- Data section:
════════════════

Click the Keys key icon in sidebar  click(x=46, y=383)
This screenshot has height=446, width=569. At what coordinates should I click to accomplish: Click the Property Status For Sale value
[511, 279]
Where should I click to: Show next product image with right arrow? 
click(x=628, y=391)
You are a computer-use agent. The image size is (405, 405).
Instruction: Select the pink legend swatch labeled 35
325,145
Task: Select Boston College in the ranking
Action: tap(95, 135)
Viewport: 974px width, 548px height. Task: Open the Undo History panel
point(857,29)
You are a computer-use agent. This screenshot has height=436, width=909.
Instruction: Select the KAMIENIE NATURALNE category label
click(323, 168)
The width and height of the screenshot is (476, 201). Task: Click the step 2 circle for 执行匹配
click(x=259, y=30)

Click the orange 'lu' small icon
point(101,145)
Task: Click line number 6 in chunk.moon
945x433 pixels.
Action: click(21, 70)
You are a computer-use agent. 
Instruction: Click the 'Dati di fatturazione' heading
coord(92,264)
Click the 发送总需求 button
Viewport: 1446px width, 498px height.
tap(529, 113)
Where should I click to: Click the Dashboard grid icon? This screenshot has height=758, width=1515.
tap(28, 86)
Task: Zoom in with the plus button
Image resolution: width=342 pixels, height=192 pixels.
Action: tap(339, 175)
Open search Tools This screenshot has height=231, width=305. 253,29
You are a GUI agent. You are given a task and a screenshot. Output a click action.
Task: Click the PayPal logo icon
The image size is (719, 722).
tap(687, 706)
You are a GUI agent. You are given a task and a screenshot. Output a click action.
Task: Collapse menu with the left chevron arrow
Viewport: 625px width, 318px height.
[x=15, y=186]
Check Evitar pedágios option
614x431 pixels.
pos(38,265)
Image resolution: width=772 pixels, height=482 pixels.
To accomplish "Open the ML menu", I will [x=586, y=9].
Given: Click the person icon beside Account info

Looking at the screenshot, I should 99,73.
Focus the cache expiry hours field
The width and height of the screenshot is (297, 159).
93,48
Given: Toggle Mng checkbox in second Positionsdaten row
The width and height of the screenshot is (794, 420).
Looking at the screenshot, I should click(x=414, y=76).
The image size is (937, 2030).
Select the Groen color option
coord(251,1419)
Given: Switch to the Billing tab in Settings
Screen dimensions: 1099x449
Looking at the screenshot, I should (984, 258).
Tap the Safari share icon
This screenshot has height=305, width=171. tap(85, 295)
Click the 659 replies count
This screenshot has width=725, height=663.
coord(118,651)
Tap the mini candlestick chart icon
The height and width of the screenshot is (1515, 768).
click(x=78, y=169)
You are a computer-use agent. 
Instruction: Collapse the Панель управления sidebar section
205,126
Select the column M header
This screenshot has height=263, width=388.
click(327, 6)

════════════════

- Exercise directions: Exactly the lines from the one containing "Screen dimensions: 1099x449" through the end of the records above are to be printed, and no others.

- Task answer:
Screen dimensions: 1099x449
Looking at the screenshot, I should (984, 258).
Tap the Safari share icon
This screenshot has height=305, width=171. tap(85, 295)
Click the 659 replies count
This screenshot has width=725, height=663.
coord(118,651)
Tap the mini candlestick chart icon
The height and width of the screenshot is (1515, 768).
click(x=78, y=169)
You are a computer-use agent. 
Instruction: Collapse the Панель управления sidebar section
205,126
Select the column M header
This screenshot has height=263, width=388.
click(327, 6)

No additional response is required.